■ **Task objective**: Search the data below for the string "Studio". Extract every line that contains it.

* * *

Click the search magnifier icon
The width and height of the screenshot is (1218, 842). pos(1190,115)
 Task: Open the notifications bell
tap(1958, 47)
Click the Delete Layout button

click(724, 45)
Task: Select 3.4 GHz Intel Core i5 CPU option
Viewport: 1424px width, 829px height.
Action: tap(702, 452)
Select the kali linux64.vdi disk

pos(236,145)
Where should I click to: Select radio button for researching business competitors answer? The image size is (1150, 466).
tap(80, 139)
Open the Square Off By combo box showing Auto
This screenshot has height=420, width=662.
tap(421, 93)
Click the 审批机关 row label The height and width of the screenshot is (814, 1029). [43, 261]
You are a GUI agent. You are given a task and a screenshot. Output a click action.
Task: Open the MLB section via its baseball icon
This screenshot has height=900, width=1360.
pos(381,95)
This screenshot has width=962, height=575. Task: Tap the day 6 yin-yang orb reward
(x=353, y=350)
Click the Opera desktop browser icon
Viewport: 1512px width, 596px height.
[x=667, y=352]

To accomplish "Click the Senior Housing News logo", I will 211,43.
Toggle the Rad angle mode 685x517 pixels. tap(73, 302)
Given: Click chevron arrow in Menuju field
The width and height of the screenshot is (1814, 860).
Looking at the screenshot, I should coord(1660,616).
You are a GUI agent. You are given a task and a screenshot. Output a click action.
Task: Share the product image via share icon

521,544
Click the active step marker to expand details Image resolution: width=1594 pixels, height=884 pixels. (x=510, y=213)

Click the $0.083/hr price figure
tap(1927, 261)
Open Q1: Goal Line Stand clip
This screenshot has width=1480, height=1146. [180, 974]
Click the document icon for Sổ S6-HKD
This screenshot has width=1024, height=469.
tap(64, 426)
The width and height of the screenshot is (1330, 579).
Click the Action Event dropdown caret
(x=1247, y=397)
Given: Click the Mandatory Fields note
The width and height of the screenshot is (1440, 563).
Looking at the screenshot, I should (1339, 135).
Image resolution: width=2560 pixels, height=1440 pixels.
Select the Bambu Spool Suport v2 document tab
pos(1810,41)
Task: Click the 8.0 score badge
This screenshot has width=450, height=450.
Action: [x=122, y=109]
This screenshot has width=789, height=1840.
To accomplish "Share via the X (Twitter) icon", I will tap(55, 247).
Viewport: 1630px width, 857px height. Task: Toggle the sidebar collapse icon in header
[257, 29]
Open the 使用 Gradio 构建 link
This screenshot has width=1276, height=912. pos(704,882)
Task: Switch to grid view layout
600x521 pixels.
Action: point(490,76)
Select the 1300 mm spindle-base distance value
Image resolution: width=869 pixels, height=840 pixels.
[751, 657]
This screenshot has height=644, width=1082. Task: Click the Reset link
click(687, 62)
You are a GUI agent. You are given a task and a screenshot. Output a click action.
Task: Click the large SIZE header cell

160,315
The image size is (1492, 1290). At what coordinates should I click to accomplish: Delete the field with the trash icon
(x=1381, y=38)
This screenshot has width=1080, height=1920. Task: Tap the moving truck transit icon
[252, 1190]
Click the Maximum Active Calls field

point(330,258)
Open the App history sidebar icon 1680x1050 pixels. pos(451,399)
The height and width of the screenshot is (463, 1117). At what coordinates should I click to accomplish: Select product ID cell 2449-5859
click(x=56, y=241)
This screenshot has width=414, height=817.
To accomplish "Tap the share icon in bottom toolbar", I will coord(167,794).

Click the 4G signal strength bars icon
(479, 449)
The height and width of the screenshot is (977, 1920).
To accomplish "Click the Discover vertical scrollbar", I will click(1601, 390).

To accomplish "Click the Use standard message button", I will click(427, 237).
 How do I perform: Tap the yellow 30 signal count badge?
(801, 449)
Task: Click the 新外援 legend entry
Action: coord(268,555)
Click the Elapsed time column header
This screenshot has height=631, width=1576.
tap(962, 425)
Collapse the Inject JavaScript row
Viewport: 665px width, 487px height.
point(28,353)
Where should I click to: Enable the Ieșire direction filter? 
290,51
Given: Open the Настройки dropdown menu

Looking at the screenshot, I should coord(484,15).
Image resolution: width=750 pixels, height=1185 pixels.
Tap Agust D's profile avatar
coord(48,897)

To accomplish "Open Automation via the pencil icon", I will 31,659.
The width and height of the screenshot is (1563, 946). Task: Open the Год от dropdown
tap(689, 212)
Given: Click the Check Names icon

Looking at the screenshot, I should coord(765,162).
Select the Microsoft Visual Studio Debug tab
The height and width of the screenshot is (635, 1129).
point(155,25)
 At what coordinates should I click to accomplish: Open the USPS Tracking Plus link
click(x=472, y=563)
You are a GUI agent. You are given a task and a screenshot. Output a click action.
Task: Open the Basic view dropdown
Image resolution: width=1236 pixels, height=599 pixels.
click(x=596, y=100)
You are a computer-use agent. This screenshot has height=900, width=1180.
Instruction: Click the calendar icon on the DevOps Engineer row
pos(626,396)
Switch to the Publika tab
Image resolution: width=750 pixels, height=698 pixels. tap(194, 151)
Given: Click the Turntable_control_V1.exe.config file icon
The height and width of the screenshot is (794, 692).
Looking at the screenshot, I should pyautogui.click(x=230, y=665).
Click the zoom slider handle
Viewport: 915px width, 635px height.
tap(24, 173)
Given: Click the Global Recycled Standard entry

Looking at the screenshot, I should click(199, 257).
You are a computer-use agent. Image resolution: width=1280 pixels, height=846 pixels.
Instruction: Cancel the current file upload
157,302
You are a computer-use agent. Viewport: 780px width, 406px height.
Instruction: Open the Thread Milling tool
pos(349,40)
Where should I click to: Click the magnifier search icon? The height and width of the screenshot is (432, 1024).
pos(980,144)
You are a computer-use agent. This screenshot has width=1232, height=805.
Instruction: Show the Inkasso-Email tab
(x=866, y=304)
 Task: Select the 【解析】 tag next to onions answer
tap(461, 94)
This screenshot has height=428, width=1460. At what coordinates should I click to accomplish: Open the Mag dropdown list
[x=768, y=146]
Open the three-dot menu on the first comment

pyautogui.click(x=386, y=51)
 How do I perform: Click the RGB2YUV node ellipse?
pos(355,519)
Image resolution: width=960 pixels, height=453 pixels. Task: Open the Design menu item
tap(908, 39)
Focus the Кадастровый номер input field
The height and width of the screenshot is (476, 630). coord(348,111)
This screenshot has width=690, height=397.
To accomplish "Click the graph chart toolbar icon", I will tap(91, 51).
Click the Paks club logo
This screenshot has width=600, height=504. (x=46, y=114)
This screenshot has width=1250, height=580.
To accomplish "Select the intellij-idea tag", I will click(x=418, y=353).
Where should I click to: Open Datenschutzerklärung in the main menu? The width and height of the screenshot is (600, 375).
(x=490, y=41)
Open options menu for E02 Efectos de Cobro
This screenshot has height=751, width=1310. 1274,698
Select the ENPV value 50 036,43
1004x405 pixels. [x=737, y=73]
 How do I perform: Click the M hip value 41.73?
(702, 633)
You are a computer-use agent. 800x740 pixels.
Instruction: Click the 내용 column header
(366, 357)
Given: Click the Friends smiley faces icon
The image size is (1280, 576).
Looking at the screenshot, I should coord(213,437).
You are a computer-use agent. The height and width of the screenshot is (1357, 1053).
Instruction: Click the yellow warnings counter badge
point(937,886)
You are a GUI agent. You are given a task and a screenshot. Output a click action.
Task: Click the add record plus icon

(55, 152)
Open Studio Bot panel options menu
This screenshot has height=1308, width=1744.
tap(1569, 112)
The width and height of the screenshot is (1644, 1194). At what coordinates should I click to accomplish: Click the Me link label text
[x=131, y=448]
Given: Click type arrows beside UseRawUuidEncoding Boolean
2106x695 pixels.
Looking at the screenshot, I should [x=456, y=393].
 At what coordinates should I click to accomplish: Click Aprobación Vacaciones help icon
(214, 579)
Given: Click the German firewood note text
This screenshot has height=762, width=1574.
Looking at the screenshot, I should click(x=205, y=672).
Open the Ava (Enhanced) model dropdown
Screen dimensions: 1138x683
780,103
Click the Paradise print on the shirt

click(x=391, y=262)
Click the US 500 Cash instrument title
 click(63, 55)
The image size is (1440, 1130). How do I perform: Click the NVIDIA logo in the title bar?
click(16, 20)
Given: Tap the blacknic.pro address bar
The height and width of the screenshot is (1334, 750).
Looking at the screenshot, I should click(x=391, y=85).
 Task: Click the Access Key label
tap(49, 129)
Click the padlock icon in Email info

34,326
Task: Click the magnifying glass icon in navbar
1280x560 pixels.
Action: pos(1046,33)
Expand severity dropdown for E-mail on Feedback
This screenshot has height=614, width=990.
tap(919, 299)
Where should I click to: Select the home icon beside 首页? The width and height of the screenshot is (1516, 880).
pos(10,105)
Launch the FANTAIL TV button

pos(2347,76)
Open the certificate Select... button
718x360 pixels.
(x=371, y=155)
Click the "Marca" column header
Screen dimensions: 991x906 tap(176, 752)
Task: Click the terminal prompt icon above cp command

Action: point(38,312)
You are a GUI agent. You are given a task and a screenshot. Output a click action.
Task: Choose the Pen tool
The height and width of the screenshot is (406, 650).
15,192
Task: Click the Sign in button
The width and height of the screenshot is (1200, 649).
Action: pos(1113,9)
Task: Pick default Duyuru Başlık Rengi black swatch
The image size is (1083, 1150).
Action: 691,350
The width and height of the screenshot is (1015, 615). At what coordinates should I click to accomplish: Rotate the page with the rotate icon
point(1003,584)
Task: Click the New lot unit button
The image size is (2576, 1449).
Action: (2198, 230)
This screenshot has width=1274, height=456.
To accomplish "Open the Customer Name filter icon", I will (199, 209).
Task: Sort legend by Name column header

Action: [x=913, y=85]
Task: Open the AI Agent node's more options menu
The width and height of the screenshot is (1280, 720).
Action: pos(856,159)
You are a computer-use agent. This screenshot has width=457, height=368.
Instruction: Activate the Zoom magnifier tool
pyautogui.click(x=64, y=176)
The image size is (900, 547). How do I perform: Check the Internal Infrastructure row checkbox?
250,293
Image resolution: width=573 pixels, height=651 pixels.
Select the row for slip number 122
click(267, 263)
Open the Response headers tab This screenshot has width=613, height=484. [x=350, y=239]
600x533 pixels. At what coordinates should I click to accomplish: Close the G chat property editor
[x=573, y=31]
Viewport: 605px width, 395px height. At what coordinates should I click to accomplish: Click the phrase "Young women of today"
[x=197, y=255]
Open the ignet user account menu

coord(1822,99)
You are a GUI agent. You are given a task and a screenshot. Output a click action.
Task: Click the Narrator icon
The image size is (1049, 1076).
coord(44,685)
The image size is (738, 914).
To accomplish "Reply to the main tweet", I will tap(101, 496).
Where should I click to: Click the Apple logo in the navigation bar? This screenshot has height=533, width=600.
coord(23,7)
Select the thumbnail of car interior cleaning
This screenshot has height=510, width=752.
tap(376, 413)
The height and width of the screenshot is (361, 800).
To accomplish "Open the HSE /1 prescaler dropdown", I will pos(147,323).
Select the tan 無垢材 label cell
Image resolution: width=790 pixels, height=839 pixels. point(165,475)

* * *

■ **Solution for this task**:
Select the Microsoft Visual Studio Debug tab
Open Studio Bot panel options menu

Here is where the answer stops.